July 19, 2019
The war in Yemen is lodged in a stalemate and Saudi Crown Prince Mohammed Bin Salman’s fight has become a quagmire, the New York Times reported.
“From the beginning of Saudi Arabia’s intervention in Yemen, it was Prince Mohammed’s war,” David D. Kirkpatrick said in his article entitled: “Yemen Has Been a Saudi Prince’s War. Now It’s His Quagmire.”
“Four years later, the war is lodged in a stalemate and Prince Mohammed’s signature fight has become a quagmire, diplomats and analysts say. A steep pullout by his key ally, the United Arab Emirates, they say, raises questions about Saudi Arabia’s ability to lead the war on its own,” Kirkpatrick said in the article published on Thursday.

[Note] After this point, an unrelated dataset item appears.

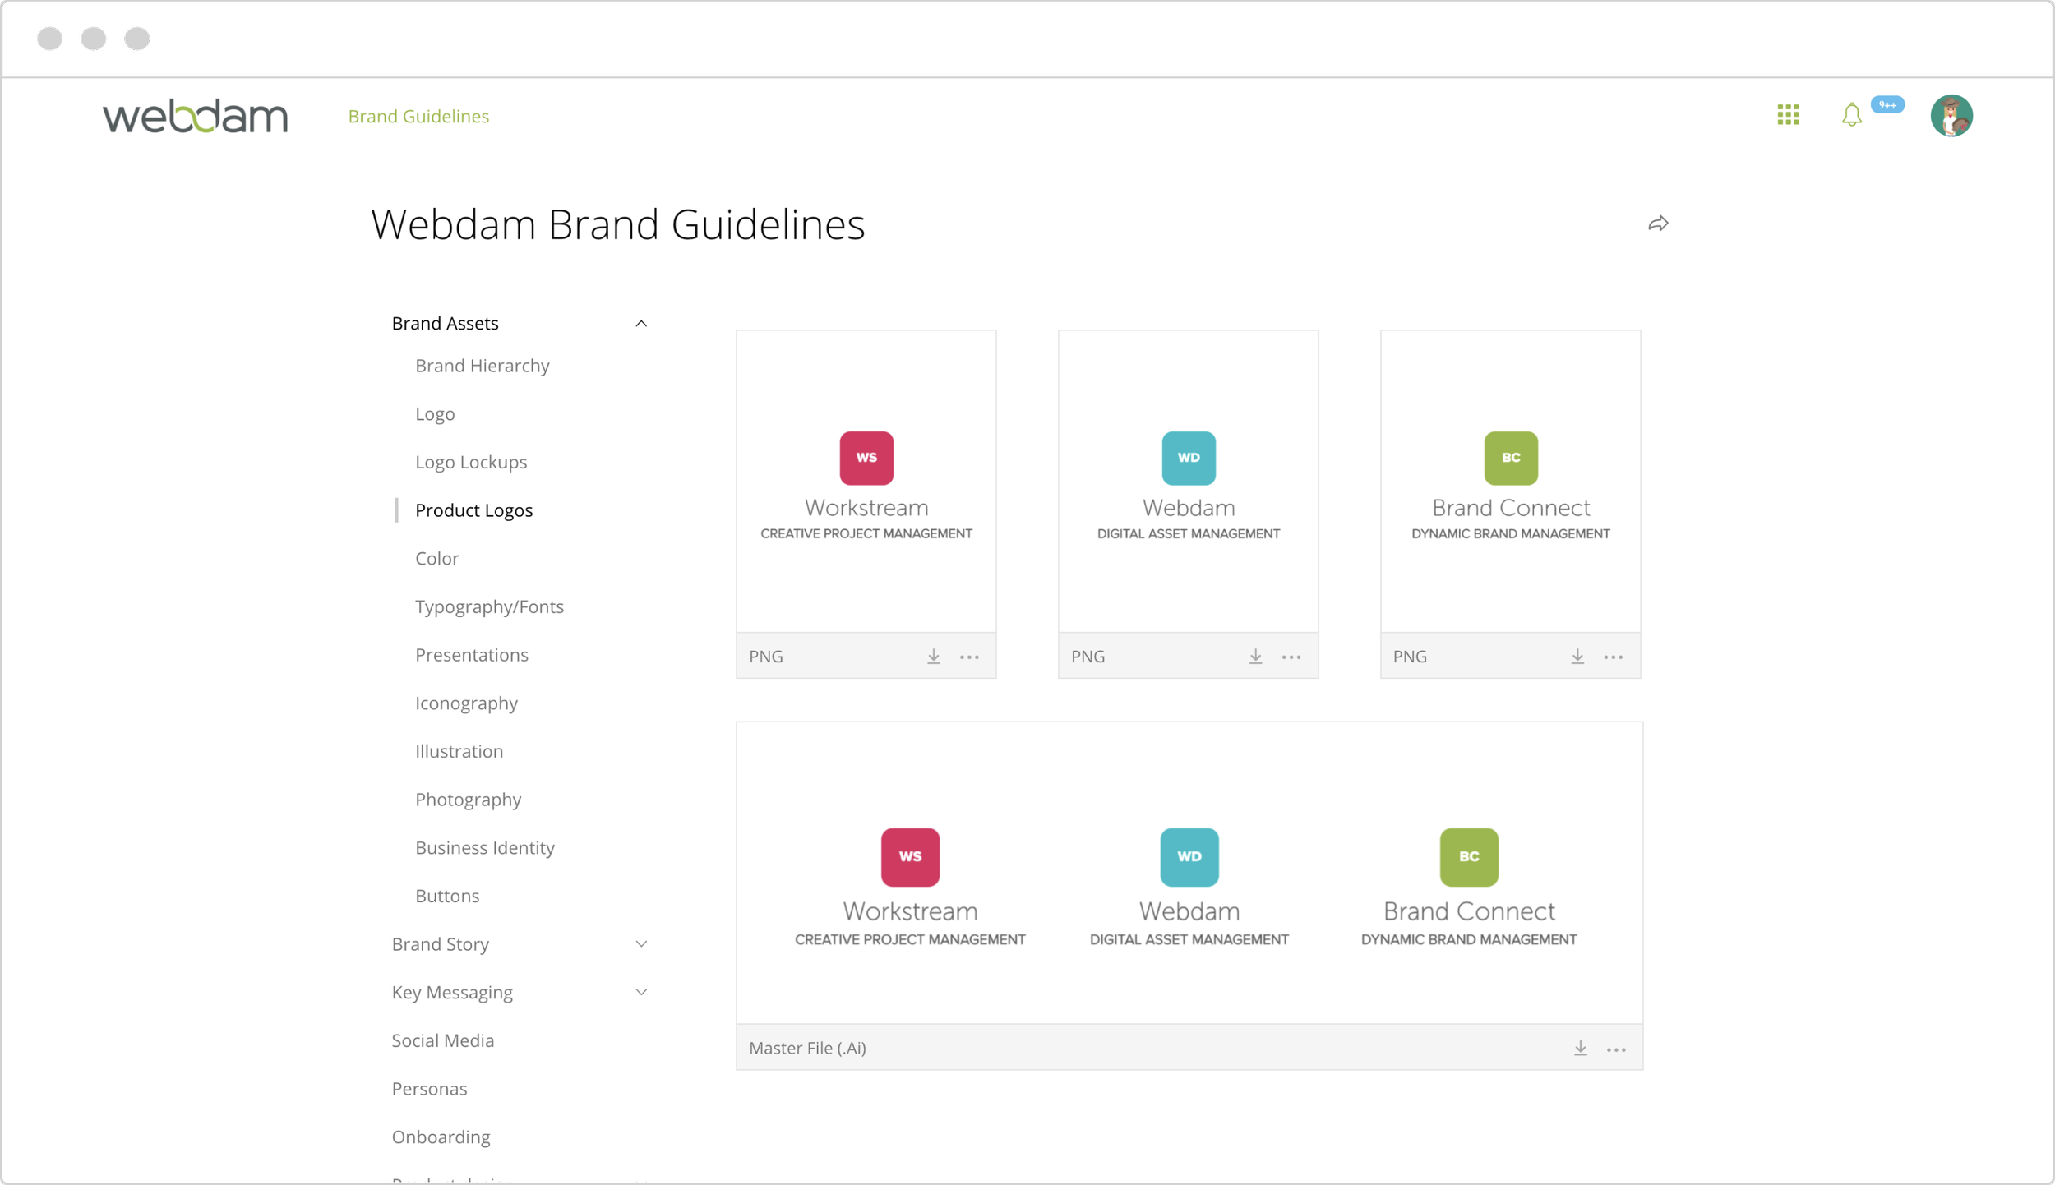Screen dimensions: 2055x1185
Task: Click the webdam logo in header
Action: point(195,116)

The Saudi crown prince, who is well known as MBS, is now hoping Washington will help make up the difference with new American military support, the writer said citing diplomats with knowledge of the conversations.

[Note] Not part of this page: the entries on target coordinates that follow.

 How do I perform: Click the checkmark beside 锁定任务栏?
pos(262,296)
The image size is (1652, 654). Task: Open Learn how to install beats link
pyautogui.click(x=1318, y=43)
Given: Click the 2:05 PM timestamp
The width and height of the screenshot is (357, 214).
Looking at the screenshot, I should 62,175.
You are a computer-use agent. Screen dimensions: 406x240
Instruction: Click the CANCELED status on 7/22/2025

But congressional opposition to the war makes that highly unlikely, leaving the prince with some potentially humbling choices.

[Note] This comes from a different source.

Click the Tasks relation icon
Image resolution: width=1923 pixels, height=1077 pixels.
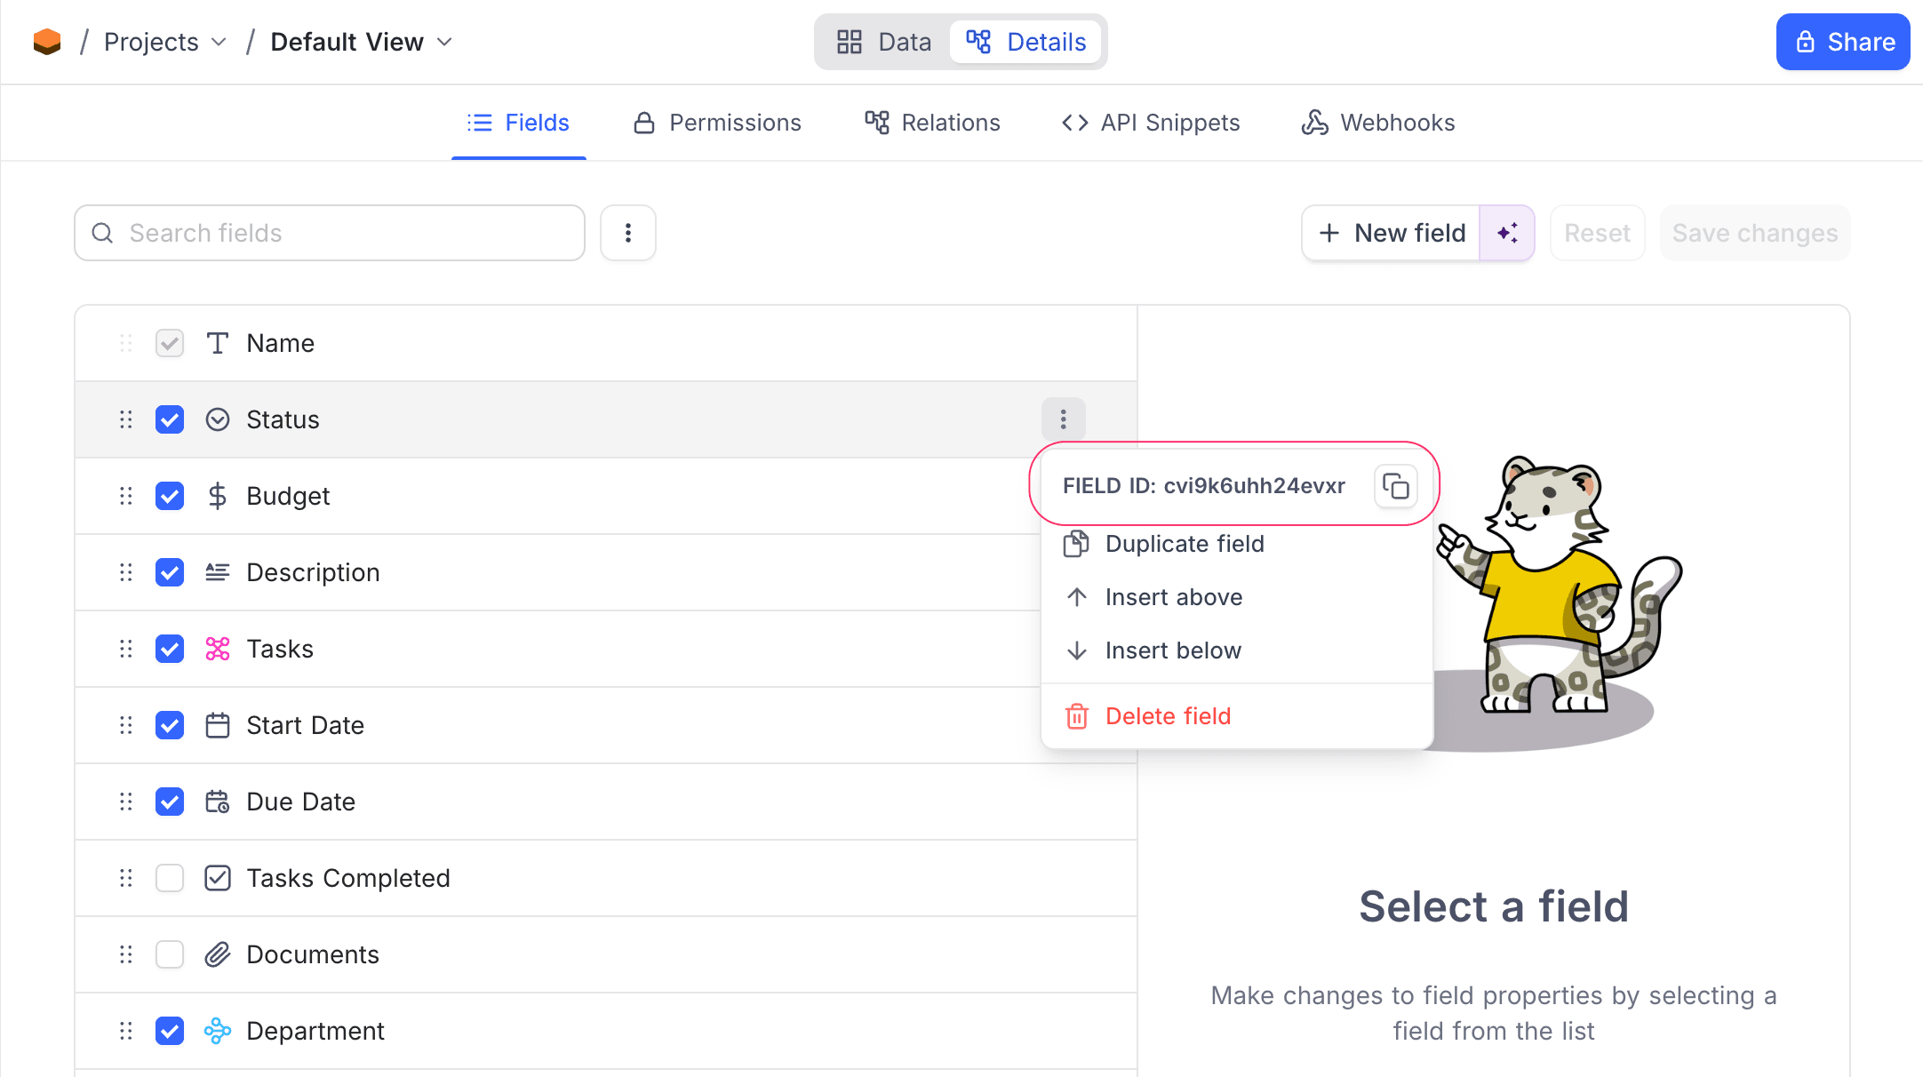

“It hurts him because it injures his credibility as a successful leader,” said Kristin Smith Diwan, an analyst at the Arab Gulf States Institute. His personal investment, she said, could motivate him to search for some partial accommodation he could label a victory.
“Not many people in Saudi Arabia feel this is a wise investment for the future,” she added.
While the Saudis have fought almost entirely from the air, the Emiratis, led virtually every successful ground advance, according to Kirkpatrick.
As a result, analysts said, the Emirati exit makes the prospect of a Saudi military victory even more remote.
“Saudi Arabia can prevent peace from breaking out and can bleed the Houthis on a never-ending northern front,” Michael Knights, a researcher at the Washington Institute for Near East Policy, argued in a report this week. “But only the U.A.E. had the military potency and local allied forces to credibly threaten defeat for the Houthis.”
But the Saudis cannot easily withdraw either, partly because of the kingdom’s 1,100-mile border with Yemen, Kirkpatrick said.
“The Saudis don’t have the luxury of walking out of Yemen,” said Farea al-Muslimi, chairman of the Sanaa Center for Strategic Studies, a research institute in the Yemeni capital. “There is no way to flee.”
Some Western and United Nations diplomats hope that the Emirati withdrawal will push Prince Mohammed to negotiate a deal with the Houthis, potentially trading an end to the Saudi-led air campaign for some measure of security on the long border. He already faces mounting criticism in Congress and across the West for over the war’s devastating impact on the civilians, according to Kirkpatrick.